The market for consumer credit has been subjected to an ever increasing amount of federal regulation since the 2008 crisis. The Dodd-Frank Act created the Consumer Financial Protection Bureau to intervene in consumer credit markets and protect us from the rapacious lenders who devour household income and place consumers in unmanageable levels of debt through stealth and manipulative business practices. The predictable results have been a marginal increase in the cost of credit and its decreasing availability to lower income consumers as the CFPB’s rules price them out of this market.

Todd Zywicki, co-author of Consumer Credit and the American Economy, discusses in this podcast that the jejune view of this market articulated by Elizabeth Warren and other progressives isn’t supported by wide-ranging data. What the evidence tells us, Zywicki argues, is that when debt is measured and analyzed on a flow basis, meaning it is paired with consumer’s income streams, it is quite manageable for most households. Simply tallying up levels of consumer debt or overall credit card debt doesn’t give us a true understanding of how consumers are using it. Frequently, however, this stock to stock comparison is used in journalistic and media accounts to support the view that these markets are out of control.

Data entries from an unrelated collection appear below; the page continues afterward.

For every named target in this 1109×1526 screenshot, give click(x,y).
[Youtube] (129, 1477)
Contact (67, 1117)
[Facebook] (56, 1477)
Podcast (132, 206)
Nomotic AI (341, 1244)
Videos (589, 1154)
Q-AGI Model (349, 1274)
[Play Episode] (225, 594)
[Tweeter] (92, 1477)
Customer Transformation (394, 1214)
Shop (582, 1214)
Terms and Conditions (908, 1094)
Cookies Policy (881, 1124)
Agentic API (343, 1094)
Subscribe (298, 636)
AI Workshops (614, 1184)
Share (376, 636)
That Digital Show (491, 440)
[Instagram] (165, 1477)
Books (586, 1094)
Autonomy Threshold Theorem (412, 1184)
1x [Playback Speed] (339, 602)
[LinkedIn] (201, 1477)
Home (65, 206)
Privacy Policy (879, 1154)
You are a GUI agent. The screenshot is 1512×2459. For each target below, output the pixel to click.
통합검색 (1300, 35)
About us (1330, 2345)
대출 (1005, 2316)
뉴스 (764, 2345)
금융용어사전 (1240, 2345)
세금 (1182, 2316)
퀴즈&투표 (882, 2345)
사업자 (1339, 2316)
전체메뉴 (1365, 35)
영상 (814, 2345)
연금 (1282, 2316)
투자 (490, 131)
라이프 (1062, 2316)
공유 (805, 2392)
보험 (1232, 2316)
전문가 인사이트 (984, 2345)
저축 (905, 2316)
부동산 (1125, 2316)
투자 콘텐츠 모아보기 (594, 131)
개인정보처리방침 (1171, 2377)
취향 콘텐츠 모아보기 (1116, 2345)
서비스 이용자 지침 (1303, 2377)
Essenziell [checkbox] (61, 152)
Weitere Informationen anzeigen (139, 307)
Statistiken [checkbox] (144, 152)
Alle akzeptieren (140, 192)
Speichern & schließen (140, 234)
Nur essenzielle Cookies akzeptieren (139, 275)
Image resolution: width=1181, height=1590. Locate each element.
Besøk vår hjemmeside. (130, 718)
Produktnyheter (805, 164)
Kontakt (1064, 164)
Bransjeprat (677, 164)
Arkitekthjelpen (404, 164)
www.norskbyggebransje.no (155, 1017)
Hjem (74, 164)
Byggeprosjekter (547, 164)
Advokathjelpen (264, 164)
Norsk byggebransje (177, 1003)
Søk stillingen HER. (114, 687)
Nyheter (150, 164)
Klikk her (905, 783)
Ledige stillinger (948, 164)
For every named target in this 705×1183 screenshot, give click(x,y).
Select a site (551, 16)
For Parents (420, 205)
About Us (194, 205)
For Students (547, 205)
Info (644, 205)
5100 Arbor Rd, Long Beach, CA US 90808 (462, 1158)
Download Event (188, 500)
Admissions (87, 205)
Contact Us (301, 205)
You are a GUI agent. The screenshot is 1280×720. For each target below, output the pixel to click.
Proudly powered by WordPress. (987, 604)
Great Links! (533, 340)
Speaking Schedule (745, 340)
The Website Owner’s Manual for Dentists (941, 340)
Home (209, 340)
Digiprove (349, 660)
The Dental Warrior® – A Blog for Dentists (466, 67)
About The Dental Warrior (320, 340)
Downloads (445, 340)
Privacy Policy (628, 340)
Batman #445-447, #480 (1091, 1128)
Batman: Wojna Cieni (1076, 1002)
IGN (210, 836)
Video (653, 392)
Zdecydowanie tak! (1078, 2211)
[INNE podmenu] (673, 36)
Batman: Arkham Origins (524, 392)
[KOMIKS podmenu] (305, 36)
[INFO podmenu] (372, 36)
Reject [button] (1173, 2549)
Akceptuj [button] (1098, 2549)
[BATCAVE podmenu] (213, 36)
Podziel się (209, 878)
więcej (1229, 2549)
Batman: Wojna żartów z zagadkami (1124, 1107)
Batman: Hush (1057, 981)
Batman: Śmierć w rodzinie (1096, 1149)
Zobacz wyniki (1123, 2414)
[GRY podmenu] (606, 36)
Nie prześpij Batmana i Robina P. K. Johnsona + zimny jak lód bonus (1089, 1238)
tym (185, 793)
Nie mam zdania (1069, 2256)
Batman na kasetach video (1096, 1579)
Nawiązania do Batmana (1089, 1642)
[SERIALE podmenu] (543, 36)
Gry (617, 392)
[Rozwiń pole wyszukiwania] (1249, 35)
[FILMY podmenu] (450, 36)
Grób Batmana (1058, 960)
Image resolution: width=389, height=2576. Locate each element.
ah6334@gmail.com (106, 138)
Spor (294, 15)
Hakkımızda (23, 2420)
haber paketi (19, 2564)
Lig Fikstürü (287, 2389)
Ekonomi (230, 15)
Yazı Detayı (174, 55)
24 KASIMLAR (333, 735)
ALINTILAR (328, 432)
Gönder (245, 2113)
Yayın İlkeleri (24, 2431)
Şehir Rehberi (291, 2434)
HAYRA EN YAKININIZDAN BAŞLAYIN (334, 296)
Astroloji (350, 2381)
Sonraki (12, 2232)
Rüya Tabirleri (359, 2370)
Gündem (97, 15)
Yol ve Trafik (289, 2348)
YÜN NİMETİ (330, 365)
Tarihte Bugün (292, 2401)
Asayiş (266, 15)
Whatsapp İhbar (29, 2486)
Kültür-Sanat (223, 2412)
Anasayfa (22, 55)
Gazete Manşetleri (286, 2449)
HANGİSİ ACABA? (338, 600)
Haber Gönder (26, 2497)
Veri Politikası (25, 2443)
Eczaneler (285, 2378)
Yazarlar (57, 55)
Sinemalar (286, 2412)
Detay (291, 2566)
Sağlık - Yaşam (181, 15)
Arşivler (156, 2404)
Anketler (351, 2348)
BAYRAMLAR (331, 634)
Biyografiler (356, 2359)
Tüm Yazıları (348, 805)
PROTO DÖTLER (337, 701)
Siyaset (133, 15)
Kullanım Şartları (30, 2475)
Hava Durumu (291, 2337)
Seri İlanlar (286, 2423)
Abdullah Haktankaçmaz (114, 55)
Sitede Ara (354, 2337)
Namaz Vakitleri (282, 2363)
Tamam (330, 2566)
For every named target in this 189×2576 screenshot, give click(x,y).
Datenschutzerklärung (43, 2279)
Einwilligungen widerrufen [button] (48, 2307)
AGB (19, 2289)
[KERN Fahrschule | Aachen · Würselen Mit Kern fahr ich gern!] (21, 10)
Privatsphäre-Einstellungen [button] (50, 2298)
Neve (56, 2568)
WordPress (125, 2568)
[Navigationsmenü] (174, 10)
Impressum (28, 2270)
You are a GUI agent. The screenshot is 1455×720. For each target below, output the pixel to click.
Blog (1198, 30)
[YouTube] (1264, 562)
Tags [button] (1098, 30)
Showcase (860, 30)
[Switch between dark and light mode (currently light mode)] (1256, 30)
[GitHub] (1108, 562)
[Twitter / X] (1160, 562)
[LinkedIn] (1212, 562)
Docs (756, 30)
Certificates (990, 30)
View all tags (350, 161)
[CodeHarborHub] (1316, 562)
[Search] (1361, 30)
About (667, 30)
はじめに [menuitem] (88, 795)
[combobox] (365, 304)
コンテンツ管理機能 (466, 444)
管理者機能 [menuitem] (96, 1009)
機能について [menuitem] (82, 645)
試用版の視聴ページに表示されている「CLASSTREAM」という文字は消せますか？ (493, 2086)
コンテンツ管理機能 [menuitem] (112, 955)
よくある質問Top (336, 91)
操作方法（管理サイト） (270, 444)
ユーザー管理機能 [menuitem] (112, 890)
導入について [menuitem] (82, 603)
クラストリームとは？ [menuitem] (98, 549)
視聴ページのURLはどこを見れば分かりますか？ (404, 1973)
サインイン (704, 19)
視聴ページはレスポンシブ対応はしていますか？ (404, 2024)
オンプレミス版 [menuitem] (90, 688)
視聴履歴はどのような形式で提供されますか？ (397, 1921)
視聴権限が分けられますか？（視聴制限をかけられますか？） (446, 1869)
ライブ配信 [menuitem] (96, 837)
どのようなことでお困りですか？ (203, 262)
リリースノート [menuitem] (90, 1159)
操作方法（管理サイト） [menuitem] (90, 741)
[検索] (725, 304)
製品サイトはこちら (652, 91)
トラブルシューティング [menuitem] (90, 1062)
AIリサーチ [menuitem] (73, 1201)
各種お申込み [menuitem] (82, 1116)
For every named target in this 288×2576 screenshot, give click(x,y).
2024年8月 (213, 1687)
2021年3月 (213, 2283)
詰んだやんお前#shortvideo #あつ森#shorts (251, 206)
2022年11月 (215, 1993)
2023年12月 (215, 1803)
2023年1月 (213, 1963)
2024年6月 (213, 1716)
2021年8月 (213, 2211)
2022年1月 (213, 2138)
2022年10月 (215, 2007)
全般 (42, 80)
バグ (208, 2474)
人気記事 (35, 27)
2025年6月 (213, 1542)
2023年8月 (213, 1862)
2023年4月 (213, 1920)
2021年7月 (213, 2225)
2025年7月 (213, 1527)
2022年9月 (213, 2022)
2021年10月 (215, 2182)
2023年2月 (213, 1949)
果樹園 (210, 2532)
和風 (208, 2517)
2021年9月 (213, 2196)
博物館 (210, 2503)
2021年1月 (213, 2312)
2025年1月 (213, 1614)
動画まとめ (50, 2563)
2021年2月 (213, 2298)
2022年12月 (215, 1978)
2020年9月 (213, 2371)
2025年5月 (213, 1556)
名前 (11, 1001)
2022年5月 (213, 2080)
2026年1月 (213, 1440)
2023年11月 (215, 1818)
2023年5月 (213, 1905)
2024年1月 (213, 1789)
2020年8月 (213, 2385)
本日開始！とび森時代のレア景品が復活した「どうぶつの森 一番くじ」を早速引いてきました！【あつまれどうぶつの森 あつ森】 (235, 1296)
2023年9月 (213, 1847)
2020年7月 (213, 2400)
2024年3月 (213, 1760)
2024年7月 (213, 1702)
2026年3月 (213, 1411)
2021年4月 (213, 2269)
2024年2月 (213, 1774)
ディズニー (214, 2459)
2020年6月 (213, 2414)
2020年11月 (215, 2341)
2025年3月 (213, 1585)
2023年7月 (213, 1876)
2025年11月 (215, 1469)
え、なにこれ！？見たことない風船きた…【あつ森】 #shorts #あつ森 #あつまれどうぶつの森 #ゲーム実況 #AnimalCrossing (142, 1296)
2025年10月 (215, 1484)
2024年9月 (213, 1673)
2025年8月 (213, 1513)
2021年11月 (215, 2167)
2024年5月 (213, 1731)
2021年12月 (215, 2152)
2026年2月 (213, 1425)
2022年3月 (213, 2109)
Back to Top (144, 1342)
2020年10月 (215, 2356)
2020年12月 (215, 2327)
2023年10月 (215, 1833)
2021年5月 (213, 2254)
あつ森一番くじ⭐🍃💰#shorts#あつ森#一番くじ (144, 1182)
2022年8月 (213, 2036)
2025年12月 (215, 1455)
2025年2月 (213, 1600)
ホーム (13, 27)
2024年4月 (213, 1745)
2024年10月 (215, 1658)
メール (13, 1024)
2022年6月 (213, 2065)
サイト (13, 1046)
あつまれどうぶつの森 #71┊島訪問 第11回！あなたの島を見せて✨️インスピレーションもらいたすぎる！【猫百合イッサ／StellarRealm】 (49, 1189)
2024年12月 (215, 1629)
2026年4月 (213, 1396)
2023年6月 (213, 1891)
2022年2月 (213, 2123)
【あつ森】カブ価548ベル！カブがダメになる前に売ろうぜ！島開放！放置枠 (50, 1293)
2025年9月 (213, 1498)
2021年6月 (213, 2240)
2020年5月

What are the alternatives here? Well, loan-sharking used to be a brisk mafia business, often being their most profitable operation, Zywicki notes. Consider that Richard Nixon at the 1968 Republican National Convention explicitly called for its curtailment. Why? Under a former regime of strict credit controls and usury laws, consumers, many of a low income nature, couldn’t get the credit they needed. They did what they had to do, and that frequently meant turning to less transparent and accountable sources of capital. And of course, while loan sharks frequently stepped-in in former times, many consumers now turn to payday lenders as a needed source of credit in tough circumstances. Is this option somehow superior to credit cards?

What we might consider as a more significant challenge to the widespread use of consumer credit is that even if consumers are managing their debt, are they also building wealth? That is, is debt too easily resorted to instead of saving and investing through a more ascetic consumer lifestyle with the bigger, future payoff one of increased independence from both government and the vagaries of the market?